The 2021 edition of the 10X Retirement Reality Report underlines the steadily deteriorating pension outlook for South Africans: compared to the inaugural report published in 2018, even fewer now look forward to a comfortable retirement. This is evident across all age groups, demographics and income levels.
Partly, this reflects our ongoing economic malaise and, partly, individual financial crises exacerbated by pandemic lockdown measures. But the survey also identifies another problem: a lack of engagement with the subject. Even among high-income households (those earning more than R50,000 pm), 70% of respondents worry about having enough money in retirement, suggesting that, for some, the problem is rooted in behaviour and inattention.
This lack of serious engagement prolongs people’s financial ignorance deep into adulthood. They don’t learn the financial facts of life until they feel the consequences of their disregard.
This ignorance is apparent in our notoriously poor savings culture, which typically manifests in saving too little for retirement, starting too late and not preserving fund proceeds on changing jobs. It is also evident in the lack of funds for a rainy day, the overuse of expensive, unproductive debt, and in self-defeating investment practices, such as paying away too much in fees and emotional decision-making.
Some of this behaviour can be put down to such personality traits as lack of conscientiousness and self-control – “systematic irrationality”, as National Treasury calls it. In others, intervention by way of financial education at school, financial advice during the initial work years and ongoing financial mentoring thereafter could lead to better outcomes.
Treasury may now have facts it needs to rally support for retirement reform
The 10X Retirement Reality Report is based on results of the Brand Atlas survey, which tracks the lifestyles of the 15 million economically active South Africans in households earning more than R8,000 per month. Alarmingly, that modest cut-off already excludes two-thirds of households in the country.
Even among those who have the capacity to save, 79% fear they won’t have enough, or feel unsure. A mere 7% are not worried, likely drawn from those 8% of respondents who describe themselves as having “a carefully though-out retirement plan that I am properly executing”.
For most people, the most pragmatic way to ease their retirement worries is to calculate the cost of their retirement and follow a sensible savings and investment plan to fund that cost.

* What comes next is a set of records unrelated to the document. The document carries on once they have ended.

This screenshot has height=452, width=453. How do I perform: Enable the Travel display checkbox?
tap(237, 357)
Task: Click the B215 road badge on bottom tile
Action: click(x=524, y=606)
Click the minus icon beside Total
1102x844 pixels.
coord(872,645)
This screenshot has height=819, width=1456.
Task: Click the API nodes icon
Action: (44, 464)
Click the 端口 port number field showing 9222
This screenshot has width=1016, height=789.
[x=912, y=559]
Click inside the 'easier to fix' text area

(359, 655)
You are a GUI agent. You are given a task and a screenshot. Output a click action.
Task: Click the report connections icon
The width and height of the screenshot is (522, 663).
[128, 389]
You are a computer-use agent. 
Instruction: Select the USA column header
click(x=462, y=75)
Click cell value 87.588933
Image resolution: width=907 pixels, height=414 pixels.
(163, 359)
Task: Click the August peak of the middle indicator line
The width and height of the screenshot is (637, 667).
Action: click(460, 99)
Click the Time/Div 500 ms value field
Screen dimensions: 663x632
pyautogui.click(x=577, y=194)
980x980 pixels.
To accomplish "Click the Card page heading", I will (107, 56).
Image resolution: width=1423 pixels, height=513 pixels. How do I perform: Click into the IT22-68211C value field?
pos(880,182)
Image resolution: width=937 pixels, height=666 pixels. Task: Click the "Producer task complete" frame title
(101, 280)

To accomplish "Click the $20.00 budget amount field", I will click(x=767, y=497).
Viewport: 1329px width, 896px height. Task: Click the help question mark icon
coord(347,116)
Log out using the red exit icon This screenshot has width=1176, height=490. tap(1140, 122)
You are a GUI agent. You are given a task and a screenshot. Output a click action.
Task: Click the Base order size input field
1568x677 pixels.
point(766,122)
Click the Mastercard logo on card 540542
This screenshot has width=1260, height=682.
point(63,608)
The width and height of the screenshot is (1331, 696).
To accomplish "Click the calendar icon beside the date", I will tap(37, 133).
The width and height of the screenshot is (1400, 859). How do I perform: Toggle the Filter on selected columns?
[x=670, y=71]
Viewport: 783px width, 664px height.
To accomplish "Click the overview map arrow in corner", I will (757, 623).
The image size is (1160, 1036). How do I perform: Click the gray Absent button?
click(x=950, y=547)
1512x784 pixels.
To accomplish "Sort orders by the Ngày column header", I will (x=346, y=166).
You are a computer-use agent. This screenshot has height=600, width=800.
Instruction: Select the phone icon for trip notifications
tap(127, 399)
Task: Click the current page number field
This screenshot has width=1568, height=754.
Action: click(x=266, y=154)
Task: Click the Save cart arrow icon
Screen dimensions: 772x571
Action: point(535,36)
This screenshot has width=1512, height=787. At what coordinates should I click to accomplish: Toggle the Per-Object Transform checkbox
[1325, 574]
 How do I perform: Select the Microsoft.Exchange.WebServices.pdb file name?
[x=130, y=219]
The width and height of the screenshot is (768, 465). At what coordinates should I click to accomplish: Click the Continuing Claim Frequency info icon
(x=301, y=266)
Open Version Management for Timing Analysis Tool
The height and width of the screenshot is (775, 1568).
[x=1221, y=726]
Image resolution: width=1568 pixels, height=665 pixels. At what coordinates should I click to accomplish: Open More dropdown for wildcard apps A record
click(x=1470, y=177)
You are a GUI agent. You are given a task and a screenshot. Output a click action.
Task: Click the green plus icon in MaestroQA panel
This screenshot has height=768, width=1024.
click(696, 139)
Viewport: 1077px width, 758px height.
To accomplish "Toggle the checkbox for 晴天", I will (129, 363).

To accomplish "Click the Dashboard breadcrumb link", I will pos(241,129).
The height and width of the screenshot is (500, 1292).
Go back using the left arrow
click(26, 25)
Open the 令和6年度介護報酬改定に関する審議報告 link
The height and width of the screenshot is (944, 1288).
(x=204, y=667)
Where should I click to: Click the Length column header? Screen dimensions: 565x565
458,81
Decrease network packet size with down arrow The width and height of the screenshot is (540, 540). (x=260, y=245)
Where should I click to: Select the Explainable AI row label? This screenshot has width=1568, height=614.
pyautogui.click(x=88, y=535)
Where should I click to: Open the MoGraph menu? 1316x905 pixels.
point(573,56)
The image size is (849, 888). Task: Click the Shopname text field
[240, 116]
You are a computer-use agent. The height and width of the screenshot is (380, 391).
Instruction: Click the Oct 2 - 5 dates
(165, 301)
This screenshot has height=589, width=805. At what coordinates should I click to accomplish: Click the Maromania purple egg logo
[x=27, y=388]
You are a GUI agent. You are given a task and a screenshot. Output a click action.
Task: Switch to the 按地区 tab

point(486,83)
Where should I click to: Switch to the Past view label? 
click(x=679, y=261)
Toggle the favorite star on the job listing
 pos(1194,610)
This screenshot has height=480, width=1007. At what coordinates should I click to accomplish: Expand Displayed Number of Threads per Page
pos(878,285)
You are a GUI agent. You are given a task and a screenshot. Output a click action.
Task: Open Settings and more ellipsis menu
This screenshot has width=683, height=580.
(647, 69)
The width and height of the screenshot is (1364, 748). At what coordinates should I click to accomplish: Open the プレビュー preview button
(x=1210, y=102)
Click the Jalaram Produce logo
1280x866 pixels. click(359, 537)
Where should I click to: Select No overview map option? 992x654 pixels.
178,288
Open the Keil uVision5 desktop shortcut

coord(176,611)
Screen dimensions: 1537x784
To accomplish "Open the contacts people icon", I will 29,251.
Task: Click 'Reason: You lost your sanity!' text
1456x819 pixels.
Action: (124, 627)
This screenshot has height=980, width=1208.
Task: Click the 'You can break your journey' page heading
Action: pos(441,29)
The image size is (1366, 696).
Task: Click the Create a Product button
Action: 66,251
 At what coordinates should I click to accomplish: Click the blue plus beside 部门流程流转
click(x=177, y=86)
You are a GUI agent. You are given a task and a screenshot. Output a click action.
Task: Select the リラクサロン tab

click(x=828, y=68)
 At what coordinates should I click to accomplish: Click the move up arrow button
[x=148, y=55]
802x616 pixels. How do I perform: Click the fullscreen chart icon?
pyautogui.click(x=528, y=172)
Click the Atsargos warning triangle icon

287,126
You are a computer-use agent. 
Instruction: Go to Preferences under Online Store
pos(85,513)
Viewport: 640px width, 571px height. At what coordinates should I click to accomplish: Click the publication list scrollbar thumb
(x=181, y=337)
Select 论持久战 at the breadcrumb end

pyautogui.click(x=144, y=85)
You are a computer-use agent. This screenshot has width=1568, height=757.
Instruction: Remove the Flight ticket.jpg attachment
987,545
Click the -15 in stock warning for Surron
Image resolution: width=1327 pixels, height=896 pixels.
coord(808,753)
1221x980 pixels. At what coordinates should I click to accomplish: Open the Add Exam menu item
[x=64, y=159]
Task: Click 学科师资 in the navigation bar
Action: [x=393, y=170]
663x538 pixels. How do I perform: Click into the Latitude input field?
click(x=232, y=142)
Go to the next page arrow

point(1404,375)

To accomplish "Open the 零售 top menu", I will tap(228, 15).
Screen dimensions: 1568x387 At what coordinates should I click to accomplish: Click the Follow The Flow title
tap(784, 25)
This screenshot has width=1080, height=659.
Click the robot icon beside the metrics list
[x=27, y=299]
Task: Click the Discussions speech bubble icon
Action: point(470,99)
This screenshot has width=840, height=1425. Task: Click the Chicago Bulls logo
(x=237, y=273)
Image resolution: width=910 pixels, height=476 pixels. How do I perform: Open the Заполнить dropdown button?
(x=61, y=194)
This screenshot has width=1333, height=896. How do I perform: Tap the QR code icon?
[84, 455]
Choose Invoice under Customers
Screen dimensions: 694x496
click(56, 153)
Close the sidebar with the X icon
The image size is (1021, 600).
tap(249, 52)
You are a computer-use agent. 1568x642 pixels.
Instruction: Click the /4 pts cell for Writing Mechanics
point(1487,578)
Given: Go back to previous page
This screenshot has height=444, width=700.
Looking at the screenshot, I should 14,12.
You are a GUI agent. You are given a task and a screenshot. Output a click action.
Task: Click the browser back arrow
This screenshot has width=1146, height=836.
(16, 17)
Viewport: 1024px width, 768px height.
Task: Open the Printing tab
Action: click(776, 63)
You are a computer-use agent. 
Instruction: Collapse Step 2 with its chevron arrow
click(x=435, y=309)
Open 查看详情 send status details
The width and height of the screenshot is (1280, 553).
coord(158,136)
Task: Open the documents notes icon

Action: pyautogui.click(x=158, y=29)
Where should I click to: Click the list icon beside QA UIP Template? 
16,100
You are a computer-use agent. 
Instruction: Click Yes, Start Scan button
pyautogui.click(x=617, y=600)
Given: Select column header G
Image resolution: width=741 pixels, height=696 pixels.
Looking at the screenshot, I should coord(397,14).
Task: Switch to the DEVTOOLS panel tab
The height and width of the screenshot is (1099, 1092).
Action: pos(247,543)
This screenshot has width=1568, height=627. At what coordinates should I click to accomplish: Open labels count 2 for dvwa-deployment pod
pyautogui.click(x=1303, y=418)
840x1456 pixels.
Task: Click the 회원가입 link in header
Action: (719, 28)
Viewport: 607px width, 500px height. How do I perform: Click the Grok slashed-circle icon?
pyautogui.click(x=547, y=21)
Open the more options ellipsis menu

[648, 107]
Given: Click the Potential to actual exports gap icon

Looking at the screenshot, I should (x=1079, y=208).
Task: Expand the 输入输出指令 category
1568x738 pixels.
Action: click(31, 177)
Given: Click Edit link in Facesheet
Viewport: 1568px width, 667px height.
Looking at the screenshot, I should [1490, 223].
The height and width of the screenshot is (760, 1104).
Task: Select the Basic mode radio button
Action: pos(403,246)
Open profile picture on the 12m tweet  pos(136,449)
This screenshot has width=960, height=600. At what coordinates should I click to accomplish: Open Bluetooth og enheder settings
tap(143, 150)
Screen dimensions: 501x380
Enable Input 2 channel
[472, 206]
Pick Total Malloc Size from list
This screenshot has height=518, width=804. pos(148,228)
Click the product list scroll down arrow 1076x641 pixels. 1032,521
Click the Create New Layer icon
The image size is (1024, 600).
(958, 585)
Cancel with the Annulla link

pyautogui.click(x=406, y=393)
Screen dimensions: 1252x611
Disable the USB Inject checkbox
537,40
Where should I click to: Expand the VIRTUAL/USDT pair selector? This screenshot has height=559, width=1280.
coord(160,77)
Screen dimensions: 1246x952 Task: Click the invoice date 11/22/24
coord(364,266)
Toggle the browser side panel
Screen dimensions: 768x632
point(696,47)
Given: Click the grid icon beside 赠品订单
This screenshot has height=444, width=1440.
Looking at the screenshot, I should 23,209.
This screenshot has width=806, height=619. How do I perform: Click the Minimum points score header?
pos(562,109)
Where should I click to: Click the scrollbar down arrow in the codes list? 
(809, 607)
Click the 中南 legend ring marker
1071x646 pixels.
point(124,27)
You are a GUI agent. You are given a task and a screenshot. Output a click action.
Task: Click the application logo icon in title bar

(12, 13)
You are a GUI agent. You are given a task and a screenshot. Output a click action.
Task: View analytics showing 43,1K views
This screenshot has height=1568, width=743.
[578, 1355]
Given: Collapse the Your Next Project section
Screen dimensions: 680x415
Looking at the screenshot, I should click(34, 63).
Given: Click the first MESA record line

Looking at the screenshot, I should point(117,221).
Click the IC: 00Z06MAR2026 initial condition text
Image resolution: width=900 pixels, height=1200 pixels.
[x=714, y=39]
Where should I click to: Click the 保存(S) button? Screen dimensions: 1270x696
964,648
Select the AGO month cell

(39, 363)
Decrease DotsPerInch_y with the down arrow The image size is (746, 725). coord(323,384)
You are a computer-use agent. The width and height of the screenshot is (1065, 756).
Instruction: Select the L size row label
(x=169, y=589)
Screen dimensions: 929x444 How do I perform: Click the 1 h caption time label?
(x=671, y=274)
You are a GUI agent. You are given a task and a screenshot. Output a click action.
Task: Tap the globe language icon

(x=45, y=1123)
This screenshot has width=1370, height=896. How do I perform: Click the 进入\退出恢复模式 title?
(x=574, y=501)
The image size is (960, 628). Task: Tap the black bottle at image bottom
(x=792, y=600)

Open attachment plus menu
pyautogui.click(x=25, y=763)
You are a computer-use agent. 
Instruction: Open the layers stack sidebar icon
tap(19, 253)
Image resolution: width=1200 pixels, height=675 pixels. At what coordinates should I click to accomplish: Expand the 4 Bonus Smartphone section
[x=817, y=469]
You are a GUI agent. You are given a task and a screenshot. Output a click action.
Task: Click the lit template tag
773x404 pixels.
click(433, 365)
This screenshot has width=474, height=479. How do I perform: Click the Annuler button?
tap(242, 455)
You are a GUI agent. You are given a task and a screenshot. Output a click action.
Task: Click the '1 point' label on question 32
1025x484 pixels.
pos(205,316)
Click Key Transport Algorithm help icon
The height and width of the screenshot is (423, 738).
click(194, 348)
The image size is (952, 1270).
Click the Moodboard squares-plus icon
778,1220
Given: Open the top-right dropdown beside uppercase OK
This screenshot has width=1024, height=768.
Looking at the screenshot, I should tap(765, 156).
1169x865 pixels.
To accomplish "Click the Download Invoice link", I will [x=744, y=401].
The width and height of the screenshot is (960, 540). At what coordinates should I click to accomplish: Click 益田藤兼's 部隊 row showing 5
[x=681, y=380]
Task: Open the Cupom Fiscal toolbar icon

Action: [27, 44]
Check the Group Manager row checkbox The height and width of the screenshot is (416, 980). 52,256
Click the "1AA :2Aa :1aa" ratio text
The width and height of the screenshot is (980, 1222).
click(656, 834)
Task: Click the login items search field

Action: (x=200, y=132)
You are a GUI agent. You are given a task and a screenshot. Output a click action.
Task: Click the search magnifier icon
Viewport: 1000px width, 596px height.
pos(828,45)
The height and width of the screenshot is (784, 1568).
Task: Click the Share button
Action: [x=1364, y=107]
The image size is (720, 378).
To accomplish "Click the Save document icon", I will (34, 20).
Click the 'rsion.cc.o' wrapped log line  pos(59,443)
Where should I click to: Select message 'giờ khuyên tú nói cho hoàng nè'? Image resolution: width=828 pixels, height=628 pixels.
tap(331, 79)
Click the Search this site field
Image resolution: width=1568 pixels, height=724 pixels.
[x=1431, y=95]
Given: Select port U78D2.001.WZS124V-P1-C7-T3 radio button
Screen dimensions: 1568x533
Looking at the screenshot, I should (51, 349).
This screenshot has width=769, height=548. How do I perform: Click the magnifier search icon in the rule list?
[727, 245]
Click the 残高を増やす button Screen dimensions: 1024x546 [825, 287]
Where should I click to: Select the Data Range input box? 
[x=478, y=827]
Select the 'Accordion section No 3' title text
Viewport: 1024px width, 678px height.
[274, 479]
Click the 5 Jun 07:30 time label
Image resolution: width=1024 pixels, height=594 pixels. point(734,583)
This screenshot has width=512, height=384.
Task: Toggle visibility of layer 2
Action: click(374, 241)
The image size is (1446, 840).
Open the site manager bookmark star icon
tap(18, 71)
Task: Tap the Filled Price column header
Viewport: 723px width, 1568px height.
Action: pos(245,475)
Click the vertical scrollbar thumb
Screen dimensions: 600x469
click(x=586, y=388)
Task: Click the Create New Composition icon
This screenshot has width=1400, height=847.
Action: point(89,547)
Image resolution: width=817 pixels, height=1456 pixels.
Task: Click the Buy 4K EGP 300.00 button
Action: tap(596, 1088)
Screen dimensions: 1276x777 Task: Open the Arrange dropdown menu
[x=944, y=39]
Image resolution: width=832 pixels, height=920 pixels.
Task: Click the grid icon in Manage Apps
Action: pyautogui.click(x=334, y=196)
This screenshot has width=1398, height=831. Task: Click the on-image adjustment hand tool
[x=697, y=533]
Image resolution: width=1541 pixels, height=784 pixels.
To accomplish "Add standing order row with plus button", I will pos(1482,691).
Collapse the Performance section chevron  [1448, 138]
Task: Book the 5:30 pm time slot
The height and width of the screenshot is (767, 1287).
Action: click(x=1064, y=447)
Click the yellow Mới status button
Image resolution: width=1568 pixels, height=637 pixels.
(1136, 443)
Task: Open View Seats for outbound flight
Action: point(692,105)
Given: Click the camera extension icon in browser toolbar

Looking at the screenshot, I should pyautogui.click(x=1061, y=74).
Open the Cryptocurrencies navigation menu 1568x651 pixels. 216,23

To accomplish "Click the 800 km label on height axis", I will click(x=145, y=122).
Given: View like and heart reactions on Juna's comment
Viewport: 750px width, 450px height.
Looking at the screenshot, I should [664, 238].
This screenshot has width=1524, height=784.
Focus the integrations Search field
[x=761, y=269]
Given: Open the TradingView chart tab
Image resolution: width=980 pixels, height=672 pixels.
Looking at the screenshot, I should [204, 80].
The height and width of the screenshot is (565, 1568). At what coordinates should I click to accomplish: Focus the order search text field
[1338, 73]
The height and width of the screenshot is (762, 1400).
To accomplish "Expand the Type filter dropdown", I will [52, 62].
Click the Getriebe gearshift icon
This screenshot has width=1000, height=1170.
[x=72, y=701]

There are online tools that will quickly produce such a plan, but relatively few people are aware that a retirement goal can be calculated, or that tools, such as the 10X Investments retirement savings calculator, exist. Others will not feel confident about the output.
In the face of so many seemingly unknowable variables, such as retirement age, future income and expenditure levels, inflation and investment returns, and annuity rates, it is not surprising that many people take a fatalistic approach towards retirement and just hope for the best, especially during their younger years. They won’t go looking for an answer if they don’t think there is one.
And, of course, it is one thing to print out a plan and quite another to put it into practice. Financial advisers can add huge value simply by ending “analysis paralysis” and putting a plan into action, even if it is not immediately perfect.
The failure to go through a proper planning process, to become more financially enlightened, can manifest in hubris, unrealistic expectations, and uninformed decisions.
Even those with some sort of plan are likely to benefit from some hand-holding. Thoughtful asset allocation and an understanding of what fees they are paying, and for what, would have a profound effect on the long-term investment return.
More than half the report’s respondents who are saving don’t know the fees they are paying or think there are no fees at all. This talks to the potential benefit, for the less financially savvy in particular, of having the various costs properly unpacked and explained.
Many retirement savers would benefit from encouragement to stay the course if the plan misfires over the short-term.
The most obvious and yet profound advice is alerting savers to the power and necessity of compound growth. Starting early is one aspect of this, preserving accumulated pension or provident fund savings another.
Among the respondents who belonged to a corporate scheme, almost two-thirds admitted they knew little or nothing about their fund. It is heartening, though, that only 7% were not really interested while 36% said they wished they knew more. These numbers are surely a sign that fund administrators are failing in their communication, and that there is an information and advice gap in the market.
The percentage of fund members who cash out their savings on leaving their employer remains stubbornly high, at 60%, and talks to a poor understanding of the consequences. The pandemic may have made this a necessity for some but, even before, exiting fund members frequently took all the money, whether they had an urgent need for it or not (and possibly because they were not alerted to the option to preserve all or a part of those savings).
Underlining this lack of appreciation of the role that compounding plays in a long-term savings plan, almost half the respondents believe they can secure their retirement in under 30 years, unaware that a 10-year delay will cost them half their pension. Which is why this message must reach its target audience in their twenties, not their thirties.
The 10X Retirement Reality Report confirms that people across all income bands are worried about making retirement ends meet. This makes it not only an income problem, but also a savings problem rooted in a lack of retirement planning. This manifests as unrealistic expectations, uninformed decisions and goal-defeating behaviour.
Timeous financial advice may correct some of the poor saving behaviour; at the very least, it would dispel the illusion that this is a problem for another time.